DIRECTION: Revise the records below by changing "ricorda" to "racconta" wherever it occurs, leaving everything else as it is.

DATA PROVIDED:
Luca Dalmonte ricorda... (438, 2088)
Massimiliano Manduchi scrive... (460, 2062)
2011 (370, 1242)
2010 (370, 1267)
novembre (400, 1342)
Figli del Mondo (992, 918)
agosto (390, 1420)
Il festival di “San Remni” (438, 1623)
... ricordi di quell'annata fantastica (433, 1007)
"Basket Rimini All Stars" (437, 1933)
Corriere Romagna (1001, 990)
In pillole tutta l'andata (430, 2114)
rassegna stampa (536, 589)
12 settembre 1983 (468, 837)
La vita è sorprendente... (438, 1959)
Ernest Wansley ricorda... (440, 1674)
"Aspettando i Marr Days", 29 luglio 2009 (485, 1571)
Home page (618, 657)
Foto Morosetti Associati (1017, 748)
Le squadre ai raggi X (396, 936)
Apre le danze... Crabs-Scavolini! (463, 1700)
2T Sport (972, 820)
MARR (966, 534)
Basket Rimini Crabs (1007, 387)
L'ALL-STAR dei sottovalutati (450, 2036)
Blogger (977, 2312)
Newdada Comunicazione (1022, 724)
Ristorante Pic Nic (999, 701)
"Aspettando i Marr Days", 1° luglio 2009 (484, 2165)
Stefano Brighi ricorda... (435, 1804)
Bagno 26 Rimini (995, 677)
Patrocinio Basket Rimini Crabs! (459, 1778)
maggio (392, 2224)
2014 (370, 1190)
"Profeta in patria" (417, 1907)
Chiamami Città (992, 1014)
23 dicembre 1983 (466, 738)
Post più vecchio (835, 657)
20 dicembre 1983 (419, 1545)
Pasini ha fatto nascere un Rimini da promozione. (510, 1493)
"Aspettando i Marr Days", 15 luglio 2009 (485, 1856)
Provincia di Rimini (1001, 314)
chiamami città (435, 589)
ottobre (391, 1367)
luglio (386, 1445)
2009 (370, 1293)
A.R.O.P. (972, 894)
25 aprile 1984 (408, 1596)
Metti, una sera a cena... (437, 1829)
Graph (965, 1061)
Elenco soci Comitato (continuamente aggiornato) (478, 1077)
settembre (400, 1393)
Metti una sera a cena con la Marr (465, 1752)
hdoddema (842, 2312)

OUTPUT OF THE TASK:
Luca Dalmonte racconta... (438, 2088)
Massimiliano Manduchi scrive... (460, 2062)
2011 (370, 1242)
2010 (370, 1267)
novembre (400, 1342)
Figli del Mondo (992, 918)
agosto (390, 1420)
Il festival di “San Remni” (438, 1623)
... ricordi di quell'annata fantastica (433, 1007)
"Basket Rimini All Stars" (437, 1933)
Corriere Romagna (1001, 990)
In pillole tutta l'andata (430, 2114)
rassegna stampa (536, 589)
12 settembre 1983 (468, 837)
La vita è sorprendente... (438, 1959)
Ernest Wansley racconta... (440, 1674)
"Aspettando i Marr Days", 29 luglio 2009 (485, 1571)
Home page (618, 657)
Foto Morosetti Associati (1017, 748)
Le squadre ai raggi X (396, 936)
Apre le danze... Crabs-Scavolini! (463, 1700)
2T Sport (972, 820)
MARR (966, 534)
Basket Rimini Crabs (1007, 387)
L'ALL-STAR dei sottovalutati (450, 2036)
Blogger (977, 2312)
Newdada Comunicazione (1022, 724)
Ristorante Pic Nic (999, 701)
"Aspettando i Marr Days", 1° luglio 2009 (484, 2165)
Stefano Brighi racconta... (435, 1804)
Bagno 26 Rimini (995, 677)
Patrocinio Basket Rimini Crabs! (459, 1778)
maggio (392, 2224)
2014 (370, 1190)
"Profeta in patria" (417, 1907)
Chiamami Città (992, 1014)
23 dicembre 1983 (466, 738)
Post più vecchio (835, 657)
20 dicembre 1983 (419, 1545)
Pasini ha fatto nascere un Rimini da promozione. (510, 1493)
"Aspettando i Marr Days", 15 luglio 2009 (485, 1856)
Provincia di Rimini (1001, 314)
chiamami città (435, 589)
ottobre (391, 1367)
luglio (386, 1445)
2009 (370, 1293)
A.R.O.P. (972, 894)
25 aprile 1984 (408, 1596)
Metti, una sera a cena... (437, 1829)
Graph (965, 1061)
Elenco soci Comitato (continuamente aggiornato) (478, 1077)
settembre (400, 1393)
Metti una sera a cena con la Marr (465, 1752)
hdoddema (842, 2312)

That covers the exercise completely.